The World


The World Review

Zhang Ke Jia's blistering cinematic criticisms of life in modern day China have made him an unpopular artist in the upper realms of Chinese government. He's been banned in Beijing three times. Only with the arrival of The World do Zhang's fellow countrymen get to see what he's been doing to wow the West over the past several years.

This time around, Zhang has created a long and free-floating visit inside the walls of Beijing World Park, a sort of low-rent EPCOT that features small-scale replicas of the world's great sites -- the Eiffel Tower, the Pyramids, the Leaning Tower of Pisa, the Manhattan skyline, complete with World Trade Center -- and offers its visitors the chance to "see the world without leaving Beijing," a particularly cruel fate from his point of view.

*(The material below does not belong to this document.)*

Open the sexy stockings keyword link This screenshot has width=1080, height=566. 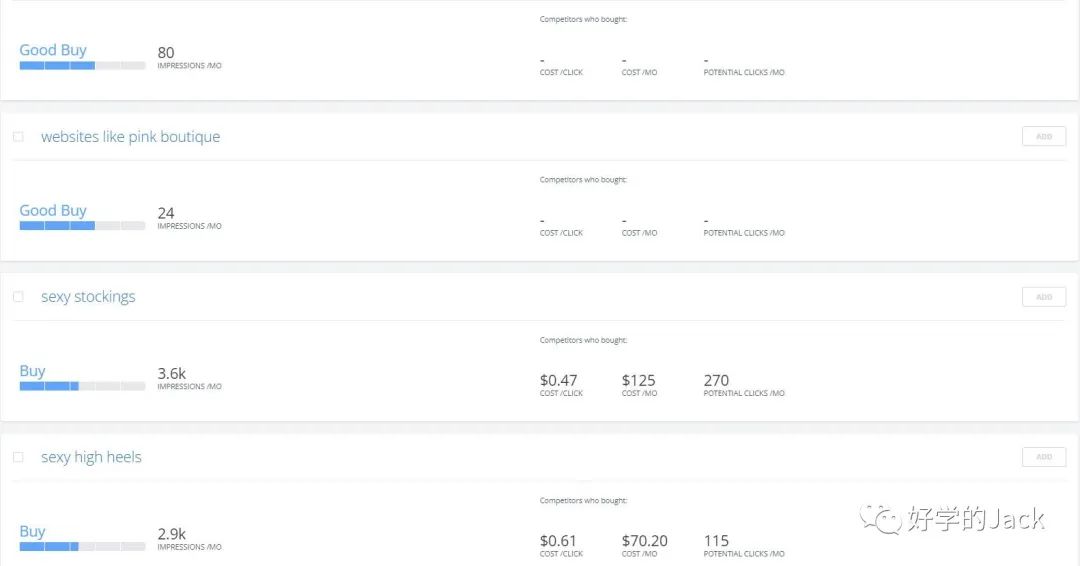pyautogui.click(x=88, y=297)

In the tunnels and dressing rooms below the park we meet Tao (Zhao Tao), a lively and beautiful young woman who works as a dancer and hostess at the park, her boyfriend Taisheng (Chen Taisheng), a security guard, and their large circle of co-workers, most of whom rush around in lavish costumes as they stage one Vegas-like spectacle after another. World Park is their world. They seem to work constantly, and they live in shabby dorms nearby.

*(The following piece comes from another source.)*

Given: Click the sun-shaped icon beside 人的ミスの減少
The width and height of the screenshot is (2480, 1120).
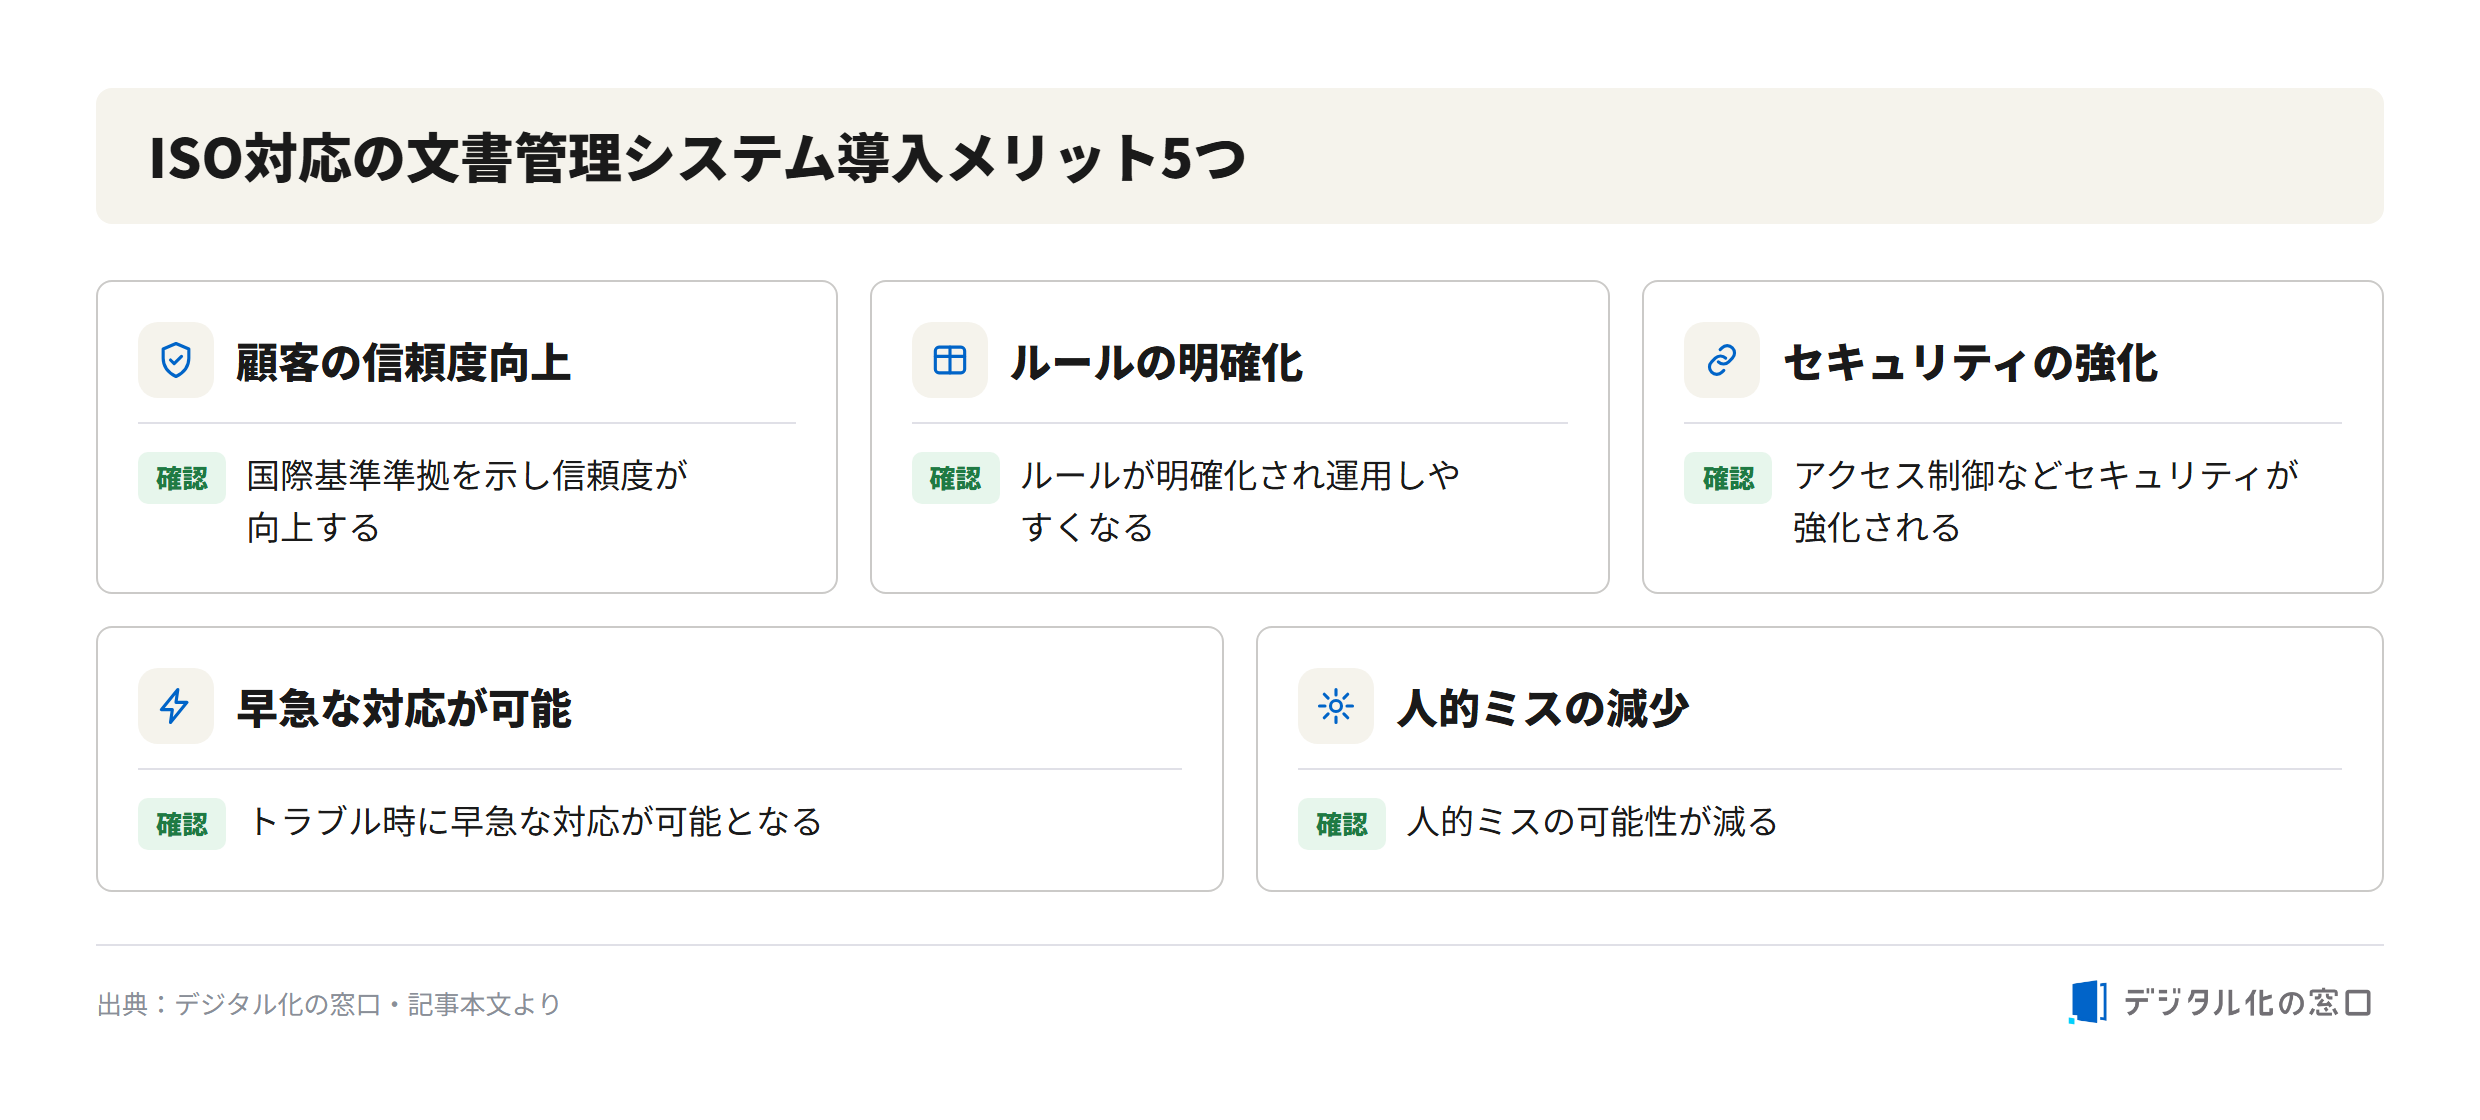Looking at the screenshot, I should [x=1336, y=706].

Though the on-and-off romance of Tao and Taisheng provides the main narrative thread, the film wanders off to show us snippets of the lives of other park workers along with some Russian guest workers (whose passports are taken by their manager when they arrive, their wings effectively clipped) and a group of peasants from the countryside, friends of Taisheng who have arrived to look for jobs in the dangerous construction industry. To them, a security guard job in a theme park would be heaven on earth. When Taisheng meets another woman, it turns out she runs a counterfeit fashion business, obsessing over the quality of her fake DKNY labels.

This is Zhang's bleak vision of China, a chaotic, corrupt, and constantly humming hive where everyone is trapped in meaningless jobs and on the prowl for ways to make a few more yuan. There's clearly no escape. The constant reminders of world travel scattered around the park simply taunt those who work there and who dress up in foreign costumes day after day. Tao is thrilled to have a look at her friend's new passport, but she giggles, "I don't understand it." In a particularly heavy-handed moment, Zhang has her working as an ersatz flight attendant in an airliner that's permanently parked at the park. Get it? This plane will never take off.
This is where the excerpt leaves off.